The records below should be set down in full, please, without any change.

────────────────────

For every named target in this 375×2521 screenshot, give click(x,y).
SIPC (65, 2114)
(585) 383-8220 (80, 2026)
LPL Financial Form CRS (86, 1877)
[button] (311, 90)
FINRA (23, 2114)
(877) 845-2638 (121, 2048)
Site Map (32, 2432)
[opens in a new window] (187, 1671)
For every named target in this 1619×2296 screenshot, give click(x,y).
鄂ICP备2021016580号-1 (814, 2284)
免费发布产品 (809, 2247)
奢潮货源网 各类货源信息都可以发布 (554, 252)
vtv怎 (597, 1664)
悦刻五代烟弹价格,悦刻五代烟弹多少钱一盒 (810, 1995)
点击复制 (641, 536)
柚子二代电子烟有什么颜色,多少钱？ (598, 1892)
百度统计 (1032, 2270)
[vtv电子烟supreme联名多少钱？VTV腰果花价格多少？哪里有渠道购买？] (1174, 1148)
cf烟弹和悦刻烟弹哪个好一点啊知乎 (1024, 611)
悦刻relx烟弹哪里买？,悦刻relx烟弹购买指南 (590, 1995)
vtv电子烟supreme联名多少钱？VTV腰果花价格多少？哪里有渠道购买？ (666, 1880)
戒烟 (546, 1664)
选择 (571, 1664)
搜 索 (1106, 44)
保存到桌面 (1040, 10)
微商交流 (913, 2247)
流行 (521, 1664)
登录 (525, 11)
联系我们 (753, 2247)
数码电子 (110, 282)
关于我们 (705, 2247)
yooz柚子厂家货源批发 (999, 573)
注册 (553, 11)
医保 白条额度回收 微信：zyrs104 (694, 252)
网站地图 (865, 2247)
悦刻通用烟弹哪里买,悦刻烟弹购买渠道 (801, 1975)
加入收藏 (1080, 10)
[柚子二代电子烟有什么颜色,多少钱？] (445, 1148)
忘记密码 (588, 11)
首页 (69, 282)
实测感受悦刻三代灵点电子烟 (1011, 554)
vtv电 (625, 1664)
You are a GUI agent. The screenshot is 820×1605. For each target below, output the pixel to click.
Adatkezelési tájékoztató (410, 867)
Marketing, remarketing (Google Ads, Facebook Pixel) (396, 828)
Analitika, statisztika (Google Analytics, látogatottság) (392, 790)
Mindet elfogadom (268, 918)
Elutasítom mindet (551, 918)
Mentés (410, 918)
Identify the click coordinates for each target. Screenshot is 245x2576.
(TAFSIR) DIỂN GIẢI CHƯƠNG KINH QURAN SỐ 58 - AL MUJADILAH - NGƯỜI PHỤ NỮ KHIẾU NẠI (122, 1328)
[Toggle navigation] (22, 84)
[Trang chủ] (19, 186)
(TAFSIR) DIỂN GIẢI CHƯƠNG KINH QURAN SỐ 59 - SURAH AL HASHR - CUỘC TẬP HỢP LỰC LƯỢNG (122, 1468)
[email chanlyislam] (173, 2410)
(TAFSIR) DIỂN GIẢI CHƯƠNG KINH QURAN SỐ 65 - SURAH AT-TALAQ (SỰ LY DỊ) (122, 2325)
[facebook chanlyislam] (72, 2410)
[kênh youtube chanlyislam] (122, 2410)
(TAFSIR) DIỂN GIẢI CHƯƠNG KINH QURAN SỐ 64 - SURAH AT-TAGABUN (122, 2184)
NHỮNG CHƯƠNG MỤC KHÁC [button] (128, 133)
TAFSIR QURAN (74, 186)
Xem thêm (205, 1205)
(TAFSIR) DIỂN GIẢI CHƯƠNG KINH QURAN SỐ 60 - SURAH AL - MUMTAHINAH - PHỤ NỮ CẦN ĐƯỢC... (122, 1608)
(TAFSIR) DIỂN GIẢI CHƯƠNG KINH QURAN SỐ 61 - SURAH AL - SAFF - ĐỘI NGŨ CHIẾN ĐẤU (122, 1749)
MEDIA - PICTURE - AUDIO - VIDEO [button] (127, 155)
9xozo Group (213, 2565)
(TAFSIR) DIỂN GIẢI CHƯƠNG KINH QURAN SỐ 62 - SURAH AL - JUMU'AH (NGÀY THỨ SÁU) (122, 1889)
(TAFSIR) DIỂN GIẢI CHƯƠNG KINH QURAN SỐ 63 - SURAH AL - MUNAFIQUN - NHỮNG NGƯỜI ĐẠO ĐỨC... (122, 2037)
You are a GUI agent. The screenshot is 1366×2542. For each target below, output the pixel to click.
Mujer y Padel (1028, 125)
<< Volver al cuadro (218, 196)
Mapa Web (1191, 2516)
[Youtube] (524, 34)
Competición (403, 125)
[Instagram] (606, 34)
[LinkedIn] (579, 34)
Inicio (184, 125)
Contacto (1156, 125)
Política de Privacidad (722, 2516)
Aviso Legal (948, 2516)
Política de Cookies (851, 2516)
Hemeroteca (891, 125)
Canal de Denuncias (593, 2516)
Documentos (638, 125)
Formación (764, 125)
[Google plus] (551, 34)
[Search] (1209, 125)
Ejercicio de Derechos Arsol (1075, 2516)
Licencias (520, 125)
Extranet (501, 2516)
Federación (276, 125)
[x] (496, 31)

────────────────────

**Written response:**
For every named target in this 375×2521 screenshot, give click(x,y).
SIPC (65, 2114)
(585) 383-8220 (80, 2026)
LPL Financial Form CRS (86, 1877)
[button] (311, 90)
FINRA (23, 2114)
(877) 845-2638 (121, 2048)
Site Map (32, 2432)
[opens in a new window] (187, 1671)
For every named target in this 1619×2296 screenshot, give click(x,y).
鄂ICP备2021016580号-1 (814, 2284)
免费发布产品 (809, 2247)
奢潮货源网 各类货源信息都可以发布 (554, 252)
vtv怎 (597, 1664)
悦刻五代烟弹价格,悦刻五代烟弹多少钱一盒 (810, 1995)
点击复制 (641, 536)
柚子二代电子烟有什么颜色,多少钱？ (598, 1892)
百度统计 (1032, 2270)
[vtv电子烟supreme联名多少钱？VTV腰果花价格多少？哪里有渠道购买？] (1174, 1148)
cf烟弹和悦刻烟弹哪个好一点啊知乎 (1024, 611)
悦刻relx烟弹哪里买？,悦刻relx烟弹购买指南 (590, 1995)
vtv电子烟supreme联名多少钱？VTV腰果花价格多少？哪里有渠道购买？ (666, 1880)
戒烟 (546, 1664)
选择 (571, 1664)
搜 索 (1106, 44)
保存到桌面 (1040, 10)
微商交流 (913, 2247)
流行 (521, 1664)
登录 (525, 11)
联系我们 (753, 2247)
数码电子 (110, 282)
关于我们 (705, 2247)
yooz柚子厂家货源批发 (999, 573)
注册 (553, 11)
医保 白条额度回收 微信：zyrs104 (694, 252)
网站地图 (865, 2247)
悦刻通用烟弹哪里买,悦刻烟弹购买渠道 (801, 1975)
加入收藏 (1080, 10)
[柚子二代电子烟有什么颜色,多少钱？] (445, 1148)
忘记密码 (588, 11)
首页 (69, 282)
实测感受悦刻三代灵点电子烟 (1011, 554)
vtv电 (625, 1664)
You are a GUI agent. The screenshot is 820×1605. For each target below, output the pixel to click.
Adatkezelési tájékoztató (410, 867)
Marketing, remarketing (Google Ads, Facebook Pixel) (396, 828)
Analitika, statisztika (Google Analytics, látogatottság) (392, 790)
Mindet elfogadom (268, 918)
Elutasítom mindet (551, 918)
Mentés (410, 918)
Identify the click coordinates for each target. Screenshot is 245x2576.
(TAFSIR) DIỂN GIẢI CHƯƠNG KINH QURAN SỐ 58 - AL MUJADILAH - NGƯỜI PHỤ NỮ KHIẾU NẠI (122, 1328)
[Toggle navigation] (22, 84)
[Trang chủ] (19, 186)
(TAFSIR) DIỂN GIẢI CHƯƠNG KINH QURAN SỐ 59 - SURAH AL HASHR - CUỘC TẬP HỢP LỰC LƯỢNG (122, 1468)
[email chanlyislam] (173, 2410)
(TAFSIR) DIỂN GIẢI CHƯƠNG KINH QURAN SỐ 65 - SURAH AT-TALAQ (SỰ LY DỊ) (122, 2325)
[facebook chanlyislam] (72, 2410)
[kênh youtube chanlyislam] (122, 2410)
(TAFSIR) DIỂN GIẢI CHƯƠNG KINH QURAN SỐ 64 - SURAH AT-TAGABUN (122, 2184)
NHỮNG CHƯƠNG MỤC KHÁC [button] (128, 133)
TAFSIR QURAN (74, 186)
Xem thêm (205, 1205)
(TAFSIR) DIỂN GIẢI CHƯƠNG KINH QURAN SỐ 60 - SURAH AL - MUMTAHINAH - PHỤ NỮ CẦN ĐƯỢC... (122, 1608)
(TAFSIR) DIỂN GIẢI CHƯƠNG KINH QURAN SỐ 61 - SURAH AL - SAFF - ĐỘI NGŨ CHIẾN ĐẤU (122, 1749)
MEDIA - PICTURE - AUDIO - VIDEO [button] (127, 155)
9xozo Group (213, 2565)
(TAFSIR) DIỂN GIẢI CHƯƠNG KINH QURAN SỐ 62 - SURAH AL - JUMU'AH (NGÀY THỨ SÁU) (122, 1889)
(TAFSIR) DIỂN GIẢI CHƯƠNG KINH QURAN SỐ 63 - SURAH AL - MUNAFIQUN - NHỮNG NGƯỜI ĐẠO ĐỨC... (122, 2037)
You are a GUI agent. The screenshot is 1366×2542. For each target below, output the pixel to click.
Mujer y Padel (1028, 125)
<< Volver al cuadro (218, 196)
Mapa Web (1191, 2516)
[Youtube] (524, 34)
Competición (403, 125)
[Instagram] (606, 34)
[LinkedIn] (579, 34)
Inicio (184, 125)
Contacto (1156, 125)
Política de Privacidad (722, 2516)
Aviso Legal (948, 2516)
Política de Cookies (851, 2516)
Hemeroteca (891, 125)
Canal de Denuncias (593, 2516)
Documentos (638, 125)
Formación (764, 125)
[Google plus] (551, 34)
[Search] (1209, 125)
Ejercicio de Derechos Arsol (1075, 2516)
Licencias (520, 125)
Extranet (501, 2516)
Federación (276, 125)
[x] (496, 31)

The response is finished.